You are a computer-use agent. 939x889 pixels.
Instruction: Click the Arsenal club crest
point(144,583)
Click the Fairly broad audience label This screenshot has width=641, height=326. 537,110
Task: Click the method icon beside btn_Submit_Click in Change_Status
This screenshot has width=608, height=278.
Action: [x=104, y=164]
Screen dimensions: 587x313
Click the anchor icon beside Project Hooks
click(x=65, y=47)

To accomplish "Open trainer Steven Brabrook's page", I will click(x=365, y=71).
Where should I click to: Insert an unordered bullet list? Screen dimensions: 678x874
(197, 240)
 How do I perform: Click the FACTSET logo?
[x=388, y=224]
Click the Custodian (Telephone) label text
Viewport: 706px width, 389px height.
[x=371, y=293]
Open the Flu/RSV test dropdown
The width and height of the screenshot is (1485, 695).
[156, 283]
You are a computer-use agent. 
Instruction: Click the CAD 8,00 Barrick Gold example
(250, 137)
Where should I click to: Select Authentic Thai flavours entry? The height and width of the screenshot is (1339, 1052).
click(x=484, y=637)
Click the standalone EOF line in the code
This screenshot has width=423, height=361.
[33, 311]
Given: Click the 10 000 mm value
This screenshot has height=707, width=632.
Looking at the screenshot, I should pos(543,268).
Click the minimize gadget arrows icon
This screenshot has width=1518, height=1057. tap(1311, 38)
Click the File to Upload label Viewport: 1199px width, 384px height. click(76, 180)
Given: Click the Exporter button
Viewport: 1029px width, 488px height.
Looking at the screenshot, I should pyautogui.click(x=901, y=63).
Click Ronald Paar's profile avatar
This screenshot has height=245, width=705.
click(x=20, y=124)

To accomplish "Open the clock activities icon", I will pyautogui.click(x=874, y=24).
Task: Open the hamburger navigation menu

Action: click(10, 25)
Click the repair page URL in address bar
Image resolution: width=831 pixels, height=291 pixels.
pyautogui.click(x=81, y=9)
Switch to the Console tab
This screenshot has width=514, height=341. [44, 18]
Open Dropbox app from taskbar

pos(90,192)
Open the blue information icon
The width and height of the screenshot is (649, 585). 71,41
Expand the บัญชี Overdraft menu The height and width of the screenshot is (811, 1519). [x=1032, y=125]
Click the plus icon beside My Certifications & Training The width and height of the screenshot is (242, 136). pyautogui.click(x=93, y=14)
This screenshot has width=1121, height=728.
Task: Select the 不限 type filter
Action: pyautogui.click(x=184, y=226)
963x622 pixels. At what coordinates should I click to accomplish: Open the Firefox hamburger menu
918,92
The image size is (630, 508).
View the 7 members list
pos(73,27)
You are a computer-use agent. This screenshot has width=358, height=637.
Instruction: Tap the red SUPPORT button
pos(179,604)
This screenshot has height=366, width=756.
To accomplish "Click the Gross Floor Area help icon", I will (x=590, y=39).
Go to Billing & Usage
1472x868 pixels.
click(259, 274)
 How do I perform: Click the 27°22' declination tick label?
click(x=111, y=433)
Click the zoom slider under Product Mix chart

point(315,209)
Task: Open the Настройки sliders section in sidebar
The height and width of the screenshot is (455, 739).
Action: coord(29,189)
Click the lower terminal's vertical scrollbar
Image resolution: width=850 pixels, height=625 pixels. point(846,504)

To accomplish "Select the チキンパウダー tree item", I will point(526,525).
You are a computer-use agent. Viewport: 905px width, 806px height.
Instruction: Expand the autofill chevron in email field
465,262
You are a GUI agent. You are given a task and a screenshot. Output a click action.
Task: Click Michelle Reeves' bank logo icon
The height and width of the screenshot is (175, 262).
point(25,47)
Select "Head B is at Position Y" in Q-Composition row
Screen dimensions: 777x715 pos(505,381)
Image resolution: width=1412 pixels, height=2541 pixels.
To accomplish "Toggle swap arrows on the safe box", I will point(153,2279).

- What needs to be done -
Collect the complete line wherever the string "agent" appears in the records.

- Response to the task -
You are a computer-use agent. 939x889 pixels.
You are a computer-use agent. 
You are a computer-use agent. This screenshot has width=358, height=637.
You are a computer-use agent. Viewport: 905px width, 806px height.
You are a GUI agent. You are given a task and a screenshot. Output a click action.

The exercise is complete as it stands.